Consumers beware: under the current definition, food items containing genetically modified products can be labeled as ‘natural’ or ‘all natural’.

Labeling GM products would provide the public with vital information. But it would not address the fundamental problem of the actions of the USDA and the false claim that underpins the success of the industry.

The definition paired with federal policies and investment of taxpayer resources (money), the USDA provides the producers of GM products with the tools necessary to drive the world’s food economy.

Under the guise of ‘development’, the power and success of GM products is making serious inroads in countries where leaders who are tempted by the promise of a piece of the profits, sacrifice land, forests and water to growing surplus crops of GM canola, soybeans or corn. This approach to agriculture generates money in a way that small- scale agriculture devoted to growing food has never done. But at a cost to local ecosystems, seed diversity and to the communities who grow food.

The ‘Free’ Market Intersection: Two Legacies Meet

As the policies and investments of the USDA promote the expansion of large- scale production of GM crops, in landscapes across the globe, communities that have historically cultivated food are losing access to land. These are the same agricultural communities and pastoralists responsible for generating a wealth of diverse sources of food and seed.

The introduction of genetically engineered seeds endangers the genetic wealth and the livelihoods of the farming communities that have cultivated a legacy of agricultural diversity for millennia. For these communities, their seeds represent centuries of careful cultivation and selection. For small -scale farmers, farm -saved seeds are the promise of the next harvest.

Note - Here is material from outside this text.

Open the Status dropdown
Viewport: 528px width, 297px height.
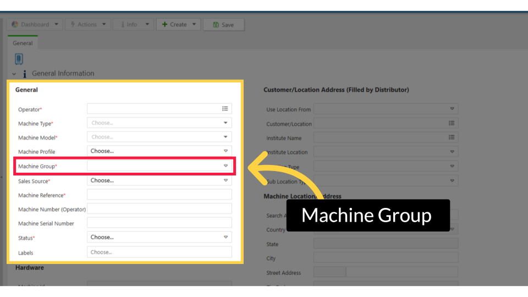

 In today’s food economy, the leaders in food production are small-scale farming communities: 1.5 billion small-scale farmers who rely on farm- saved seed, local ecological knowledge and local resources. Peasant communities feed 70% of the world’s population.

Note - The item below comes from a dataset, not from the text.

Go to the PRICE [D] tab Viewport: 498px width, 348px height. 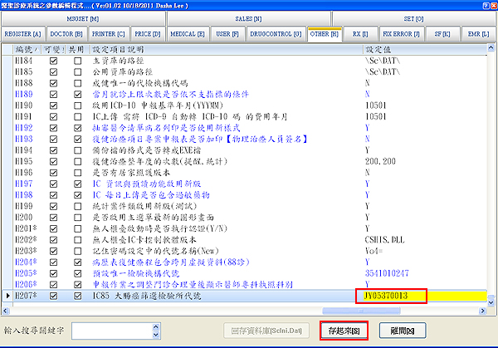[x=149, y=35]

For thousands of years, peasant farming cultures have replanted seeds that they have adapted to local agronomic conditions. This practice has resulted in producing higher and more reliable yields and tremendous genetic diversity.

Since 1960, peasant farmers have contributed 1.9 million plant varieties to the world’s gene banks. Conversely, of the 72,500 patented commercial plant varieties in the market today, over half of them are ornamentals. In other words, they are not edible.

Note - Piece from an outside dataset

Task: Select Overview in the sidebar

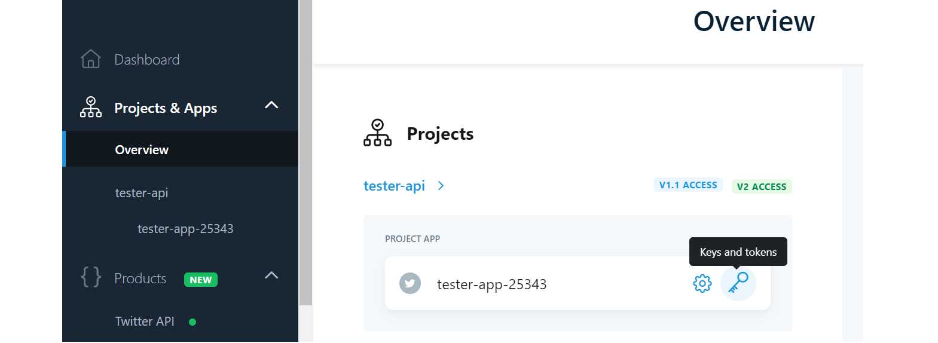Action: click(142, 150)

Peasants are also the leaders in breeding and nurturing 40 livestock species and almost 8000 breeds. Corporate industrial –scale breeders focus on fewer than 100 breeds of five livestock species. Peasants breed 5000 domesticated crops adapting them to vastly different growing conditions (including altitude, photosensitivity, soil conditions, temperature, diseases and pests) while industrial farming uses only 3% of those species.

The practices of small scale farming also mitigate the impacts of greenhouse gases while protecting the vitality of ecosystems. Grazing animals on marginalized lands in limited numbers reduces the impact of land use and manure deposits provide natural fertilizer for soil enhancement.

In contrast, factory farms produce vast quantities of liquid manure that releases 18 million tons of methane into the atmosphere annually contributing to global warming and polluting local ecosystems.

The legacy menu reveals with breathtaking clarity the achievements of peasant agriculture and the objectives and achievements of the USDA.

The extraordinary legacy of agricultural diversity and the local ecological knowledge generated by peasants faces a lethal challenge from the combined forces of the biotech industry and the USDA’s leadership.

Under that leadership, ‘free’ trade agreements written to provide markets favorable for subsidized, surplus production and force small-scale farming communities out of business.

And it all begins with a convenient and clever redefinition of the word ‘natural’.